AVAILABLE DATA START

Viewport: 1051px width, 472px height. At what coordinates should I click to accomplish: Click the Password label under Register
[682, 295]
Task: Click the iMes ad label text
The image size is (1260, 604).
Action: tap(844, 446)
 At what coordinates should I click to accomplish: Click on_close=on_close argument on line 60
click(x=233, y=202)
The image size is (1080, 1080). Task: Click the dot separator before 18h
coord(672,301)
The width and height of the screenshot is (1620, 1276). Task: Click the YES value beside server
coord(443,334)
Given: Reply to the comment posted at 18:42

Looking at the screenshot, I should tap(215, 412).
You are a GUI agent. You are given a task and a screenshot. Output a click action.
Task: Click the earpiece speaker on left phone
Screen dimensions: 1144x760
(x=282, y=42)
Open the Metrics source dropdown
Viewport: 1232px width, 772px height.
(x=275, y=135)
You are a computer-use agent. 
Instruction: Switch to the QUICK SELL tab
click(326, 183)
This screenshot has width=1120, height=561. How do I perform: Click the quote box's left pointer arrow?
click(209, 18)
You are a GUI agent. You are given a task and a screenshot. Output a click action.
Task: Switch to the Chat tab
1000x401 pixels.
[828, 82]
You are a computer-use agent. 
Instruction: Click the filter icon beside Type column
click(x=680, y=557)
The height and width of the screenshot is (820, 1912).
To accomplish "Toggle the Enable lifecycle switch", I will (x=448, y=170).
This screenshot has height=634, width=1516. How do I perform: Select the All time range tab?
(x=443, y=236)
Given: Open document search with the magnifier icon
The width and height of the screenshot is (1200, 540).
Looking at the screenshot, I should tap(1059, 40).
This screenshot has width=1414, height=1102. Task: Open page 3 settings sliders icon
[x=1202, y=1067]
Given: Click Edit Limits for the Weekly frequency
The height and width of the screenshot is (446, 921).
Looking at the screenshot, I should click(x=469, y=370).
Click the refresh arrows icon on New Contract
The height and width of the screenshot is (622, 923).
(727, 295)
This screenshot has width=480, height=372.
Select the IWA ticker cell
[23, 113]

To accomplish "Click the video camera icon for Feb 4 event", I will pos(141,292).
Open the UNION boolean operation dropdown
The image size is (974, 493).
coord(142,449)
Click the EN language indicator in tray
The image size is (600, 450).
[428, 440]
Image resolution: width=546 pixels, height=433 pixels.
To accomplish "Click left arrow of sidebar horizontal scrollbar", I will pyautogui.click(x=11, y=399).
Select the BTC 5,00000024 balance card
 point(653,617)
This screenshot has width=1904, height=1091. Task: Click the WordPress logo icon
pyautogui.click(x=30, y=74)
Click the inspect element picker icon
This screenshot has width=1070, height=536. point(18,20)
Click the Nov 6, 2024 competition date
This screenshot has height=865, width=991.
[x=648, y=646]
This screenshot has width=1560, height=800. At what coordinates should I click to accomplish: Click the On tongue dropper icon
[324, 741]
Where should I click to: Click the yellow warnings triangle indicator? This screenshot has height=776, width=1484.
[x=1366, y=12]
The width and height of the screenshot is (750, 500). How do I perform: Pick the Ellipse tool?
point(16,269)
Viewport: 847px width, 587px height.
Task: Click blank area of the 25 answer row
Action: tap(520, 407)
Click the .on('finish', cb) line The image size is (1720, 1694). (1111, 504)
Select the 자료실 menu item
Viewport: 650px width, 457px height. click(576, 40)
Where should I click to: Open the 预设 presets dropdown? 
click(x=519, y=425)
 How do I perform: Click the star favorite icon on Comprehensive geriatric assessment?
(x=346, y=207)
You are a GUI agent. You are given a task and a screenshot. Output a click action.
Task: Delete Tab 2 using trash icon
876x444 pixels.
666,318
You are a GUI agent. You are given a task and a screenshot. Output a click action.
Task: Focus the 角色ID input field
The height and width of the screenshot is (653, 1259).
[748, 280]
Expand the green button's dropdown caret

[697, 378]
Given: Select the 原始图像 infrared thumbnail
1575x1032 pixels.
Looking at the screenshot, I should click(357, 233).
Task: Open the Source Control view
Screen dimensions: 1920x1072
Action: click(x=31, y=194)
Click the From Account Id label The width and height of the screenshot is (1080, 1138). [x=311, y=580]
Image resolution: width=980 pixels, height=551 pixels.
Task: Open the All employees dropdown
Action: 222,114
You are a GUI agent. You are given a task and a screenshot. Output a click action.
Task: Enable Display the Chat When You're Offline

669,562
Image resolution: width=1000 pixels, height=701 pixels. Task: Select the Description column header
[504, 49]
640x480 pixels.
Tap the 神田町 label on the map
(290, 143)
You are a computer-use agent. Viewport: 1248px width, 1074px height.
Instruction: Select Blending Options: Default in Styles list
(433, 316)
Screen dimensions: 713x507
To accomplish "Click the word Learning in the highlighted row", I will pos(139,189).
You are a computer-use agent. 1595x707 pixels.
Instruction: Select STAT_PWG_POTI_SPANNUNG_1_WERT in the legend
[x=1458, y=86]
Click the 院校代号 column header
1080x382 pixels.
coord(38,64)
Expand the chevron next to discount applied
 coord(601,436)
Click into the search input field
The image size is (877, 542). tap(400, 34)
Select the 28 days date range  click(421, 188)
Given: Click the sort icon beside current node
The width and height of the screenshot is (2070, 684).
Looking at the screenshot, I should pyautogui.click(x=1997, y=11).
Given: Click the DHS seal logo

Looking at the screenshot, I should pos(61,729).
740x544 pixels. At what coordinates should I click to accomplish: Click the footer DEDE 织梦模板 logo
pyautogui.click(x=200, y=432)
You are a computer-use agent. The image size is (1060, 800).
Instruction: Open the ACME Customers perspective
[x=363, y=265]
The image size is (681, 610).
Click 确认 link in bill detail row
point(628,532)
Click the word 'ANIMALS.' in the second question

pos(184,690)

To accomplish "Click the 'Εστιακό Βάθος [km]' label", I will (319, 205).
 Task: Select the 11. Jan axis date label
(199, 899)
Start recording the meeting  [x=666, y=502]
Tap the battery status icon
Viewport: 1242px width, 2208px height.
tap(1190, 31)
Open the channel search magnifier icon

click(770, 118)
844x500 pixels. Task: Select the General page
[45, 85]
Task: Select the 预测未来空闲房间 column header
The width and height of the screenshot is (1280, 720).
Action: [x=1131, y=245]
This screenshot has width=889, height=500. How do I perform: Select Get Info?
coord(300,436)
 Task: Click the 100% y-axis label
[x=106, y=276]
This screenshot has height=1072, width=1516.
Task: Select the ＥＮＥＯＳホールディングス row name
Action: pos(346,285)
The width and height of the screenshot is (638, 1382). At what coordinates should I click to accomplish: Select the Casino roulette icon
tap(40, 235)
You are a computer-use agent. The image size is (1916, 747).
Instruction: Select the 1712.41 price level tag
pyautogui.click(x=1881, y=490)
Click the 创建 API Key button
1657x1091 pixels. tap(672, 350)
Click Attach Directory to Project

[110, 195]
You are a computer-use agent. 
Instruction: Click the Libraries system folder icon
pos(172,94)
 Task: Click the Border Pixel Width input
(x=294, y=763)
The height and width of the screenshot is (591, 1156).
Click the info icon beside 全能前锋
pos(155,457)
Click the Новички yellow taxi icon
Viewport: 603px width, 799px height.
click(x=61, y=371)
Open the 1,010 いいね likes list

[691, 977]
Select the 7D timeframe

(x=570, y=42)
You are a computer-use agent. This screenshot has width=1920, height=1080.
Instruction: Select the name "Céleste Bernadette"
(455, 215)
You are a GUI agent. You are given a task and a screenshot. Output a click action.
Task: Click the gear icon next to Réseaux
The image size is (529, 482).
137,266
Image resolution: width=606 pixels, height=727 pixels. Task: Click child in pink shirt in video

AVAILABLE DATA END

## PROBLEM TO SOLVE
Output exactly the lines from the one containing "This screenshot has width=889, height=500." through the last line of the entries, both ends included.

## WRITTEN RESPONSE
This screenshot has width=889, height=500. How do I perform: Select Get Info?
coord(300,436)
 Task: Click the 100% y-axis label
[x=106, y=276]
This screenshot has height=1072, width=1516.
Task: Select the ＥＮＥＯＳホールディングス row name
Action: pos(346,285)
The width and height of the screenshot is (638, 1382). At what coordinates should I click to accomplish: Select the Casino roulette icon
tap(40, 235)
You are a computer-use agent. The image size is (1916, 747).
Instruction: Select the 1712.41 price level tag
pyautogui.click(x=1881, y=490)
Click the 创建 API Key button
1657x1091 pixels. tap(672, 350)
Click Attach Directory to Project

[110, 195]
You are a computer-use agent. 
Instruction: Click the Libraries system folder icon
pos(172,94)
 Task: Click the Border Pixel Width input
(x=294, y=763)
The height and width of the screenshot is (591, 1156).
Click the info icon beside 全能前锋
pos(155,457)
Click the Новички yellow taxi icon
Viewport: 603px width, 799px height.
click(x=61, y=371)
Open the 1,010 いいね likes list

[691, 977]
Select the 7D timeframe

(x=570, y=42)
You are a computer-use agent. This screenshot has width=1920, height=1080.
Instruction: Select the name "Céleste Bernadette"
(455, 215)
You are a GUI agent. You are given a task and a screenshot. Output a click action.
Task: Click the gear icon next to Réseaux
The image size is (529, 482).
137,266
Image resolution: width=606 pixels, height=727 pixels. Task: Click child in pink shirt in video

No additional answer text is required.